É óbvio que fica meio complicado subordinar toda a realidade a mecanismos peremptórios, novamente pela questão das escolhas. Só se esta for meramente ilusória, e cada vez que o fizermos, for inevitável que ocorresse como ocorreu. Novamente precisamos voltar para a definição de algoritmo: uma série de passos predefinidos que é utilizada para resolver alguma tarefa. Isso para evitarmos aquela romântica afirmação de que nada é por acaso, como se uma espécie de lei da atração operasse por trás dos nossos passos. Isso é muito bonito quando as coisas dão certo, mas, do contrário, vamos atrás de algum ad hoc que motive o destino infeliz, não é mesmo?

No final das contas, o ponto chave está nos losangos, ou seja, nos processos decisórios. Os outros podem ser atribuídos à velhíssima e aristotélica conjunção de causas e consequências, que, ainda que se considere a opinião de contestadores como Hume e Guilherme de Ockham, costuma funcionar belissimamente. E aí vamos pensar na proposta de Leonard Mlodinov, imaginando-nos em uma rua noturna, onde, de longe, vemos um bêbado andar à nossa frente. Cada passo que ele dá, ainda que involuntariamente, envolve uma decisão: embora tente seguir reto, ele pende ora para a esquerda, ora para a direita (como faz o Centrão). É até possível estabelecer um pensamento estatístico, mas teríamos facilidade em cair na falácia da mão quente. Do nosso ponto de vista, o fenômeno é absolutamente aleatório, podendo haver tantos passos para um lado ou para o outro, sem nenhuma previsibilidade aparente. Se ela existir, de todo modo é influenciada por fatores que independem da claudicante vontade do nosso ébrio amigo: irregularidade do terreno, umidade do asfalto, condições dos calçados, ventinho maroto a estibordo, tendência labiríntica, peso nos bolsos, joelho com artrose. Há todo um conjunto de fatores que conduz essa caminhada, cada um com um conjunto ambiental que tem suas próprias regras físicas, as quais, uma vez atendidas, farão com que o próximo passo se desenrole de uma maneira perfeitamente previsível, porque descritíveis em algoritmos. Só que essas são tantas e tantas que se torna impossível de fazer tais previsões, a não ser através do bom e velho chute.

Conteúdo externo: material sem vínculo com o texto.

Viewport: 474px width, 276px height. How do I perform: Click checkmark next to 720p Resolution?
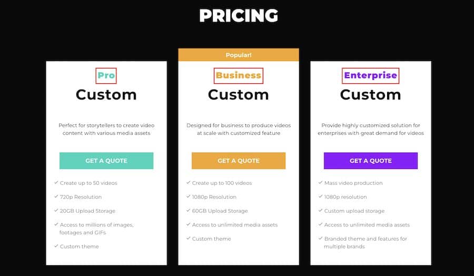pyautogui.click(x=56, y=196)
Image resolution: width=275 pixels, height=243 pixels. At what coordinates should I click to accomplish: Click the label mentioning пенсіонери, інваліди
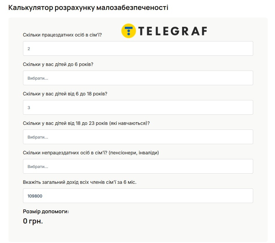click(91, 153)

Diante de um universo caótico, a minha conclusão pode ser um pouco decepcionante, mas está na esteira do pragmatismo: é irrelevante se a realidade é ou não um grande algoritmo. Isso se baseia na impossibilidade de perceber a quantidade de nuances que compõem a realidade. O que temos em nosso aparelho cognitivo são nossas intuições, e, ao mesmo tempo que elas podem nos conduzir a enganos, é também a maneira como chegamos até aqui na nossa aventura terrestre, e lutar contra isso não faz sentido. Se há algoritmos que regem cada um de nossos passos, eles são tantos que são indistinguíveis de uma aleatoriedade real. 

Minha (in)conclusão é essa. A não ser que eu reflita mais e mude de ideia... será que há algoritmo para isso?

Bons ventos a todos!

Recomendação de leitura:

Um livro leve, sem grandes aprofundamentos, mas que demonstra como podemos nos enganar com relação ao acaso com vários exemplos.

MLODINOV, Leonard. O andar do bêbado. Como o acaso determina nossas vidas. Rio de Janeiro: Jorge Zahar, 2009.